Fig. 2. DNA methylation of Oxtr promoter within the fetal brain is reduced with advancing gestation but increased by maternal OXT.
Experiment 3: The methylation and expression of Oxtr in fetal vole pup brains on the expected day of delivery and the acute effects of maternal OXT administration. (A) Sequence homology between human and prairie vole Oxtr genes with respect to four CpG sites assayed in this study. (B) Treatment key for the following graphs of data from approximately embryonic day 21 fetal vole pup brains (n = 15 to 22 per group). (C) Oxtr expression was significantly negatively predicted by Oxtr methylation in the saline and no-treatment conditions and not in the OXT treatment conditions. Oxtr expression was measured relative to GAPDH expression using the ΔCt method (2−ΔCt). (D) Oxtr DNA methylation was significantly negatively predicted by fetal weight in the saline and no-treatment conditions and not in the OXT treatment conditions. (E) Oxtr expression was significantly positively predicted by fetal weight in the saline and no-treatment conditions and not in the OXT treatment conditions. (F to H) The overall differences in Oxtr methylation between treatment conditions revealed higher methylation in the high-dose OXT condition compared to the no-treatment condition across all three brain regions. (I to K) Once fetal body weight was taken into account, there was a dose-dependent increase in Oxtr DNA methylation for a given fetal weight, with the high-dose OXT condition showing higher methylation levels than other conditions across all three brain regions. (L) Looking across the entire fetal brain, there was a dose-dependent increase in Oxtr DNA methylation for a given fetal weight following OXT treatment based on the expected relationship between fetal body weight and Oxtr methylation observed in the no-treatment condition. (M) Looking across the entire fetal brain, there were no treatment effects on the relationship between fetal weight and Oxtr expression level. (N) Looking across the entire fetal brain, the high-OXT treatment produced an increase in the level of Oxtr expression relative to the expected level of expression based on fetal body weight and Oxtr methylation observed in the no-treatment condition. This effect was most prominent in the forebrain (O), somewhat present in the midbrain, (P) and absent in the hindbrain (Q). Significant differences between groups are illustrated by different lowercase letters above each bar; groups sharing the same letter did not differ.

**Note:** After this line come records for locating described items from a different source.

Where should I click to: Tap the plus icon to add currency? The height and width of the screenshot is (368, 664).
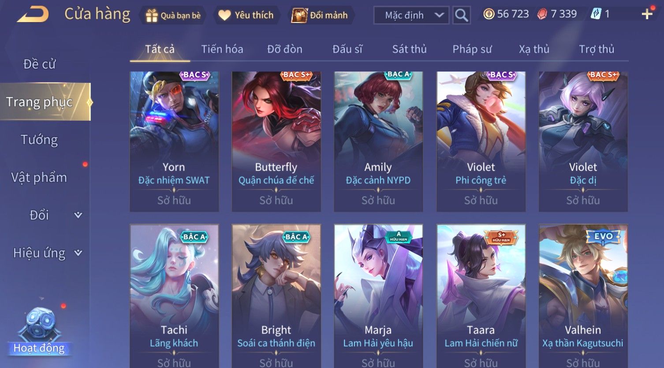click(x=647, y=15)
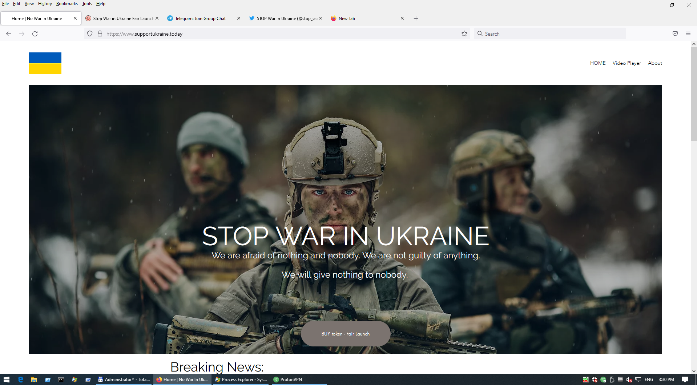The height and width of the screenshot is (385, 697).
Task: Click the BUY token - Fair Launch button
Action: (345, 334)
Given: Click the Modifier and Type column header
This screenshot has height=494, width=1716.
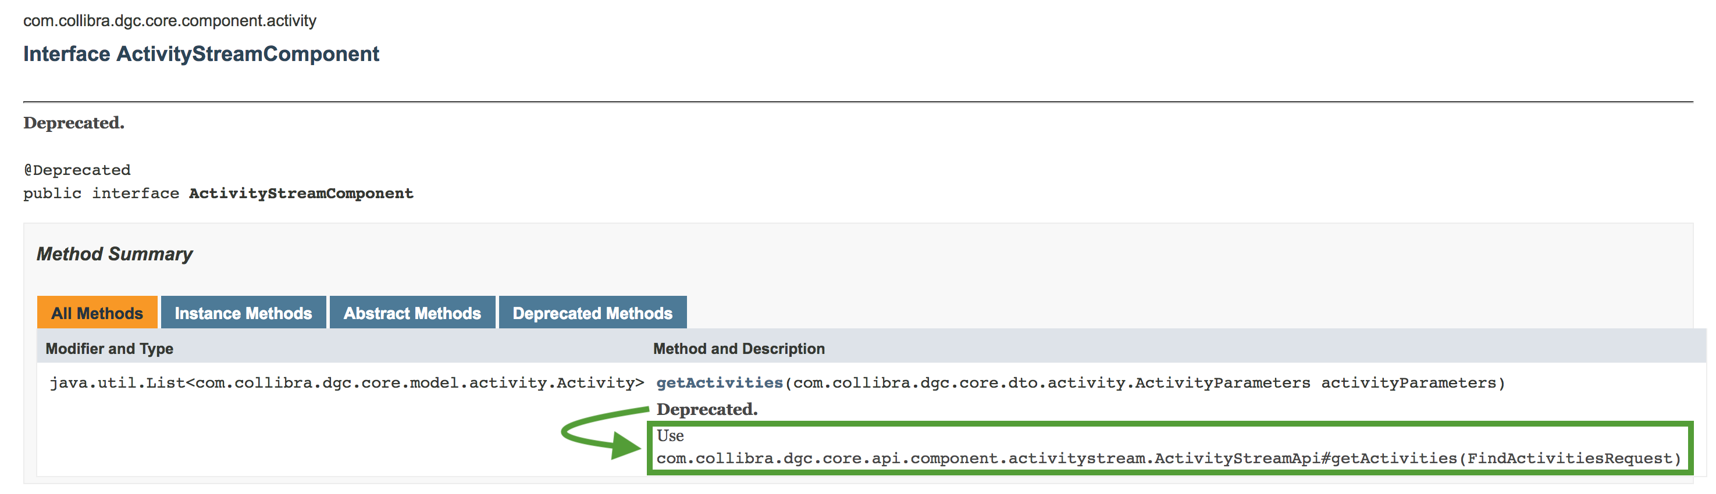Looking at the screenshot, I should click(109, 349).
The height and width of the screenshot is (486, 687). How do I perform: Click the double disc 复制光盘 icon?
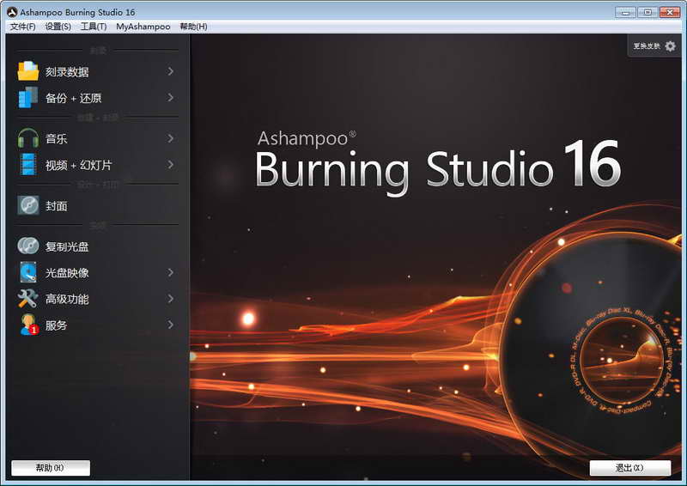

OXT treatment also affected the relationship between fetal weight and Oxtr regulation, especially in the high-OXT treatment group (0.5 mg/kg). We observed a dose-dependent increase in the slope of the weight-methylation relationship (Fig. 2D). For each of the relationships examined, i.e., (i) Oxtr methylation−fetal weight, (ii) Oxtr expression−fetal weight, and (iii) Oxtr expression−Oxtr methylation, there were significant correlations for the saline and no-treatment conditions (P < 0.05) but not for any of the OXT doses (Fig. 2, C to E). For a given weight, there was a dose-dependent increase in methylation across the three brain regions (Fig. 2, F and I to K). The relationship between methylation level and transcription remained the same but was shifted upward in the high-OXT group (Fig. 2C). For a given weight and degree of methylation, the high-OXT group responded with increased Oxtr expression (Fig. 2, N and O). There were no effects of either maternal OXT treatment or fetal body weight on expression levels of the vasopressin receptor V1aR, and no effect of sex on any measure, except V1aR expression, which was higher in males throughout the brain (P < 0.05).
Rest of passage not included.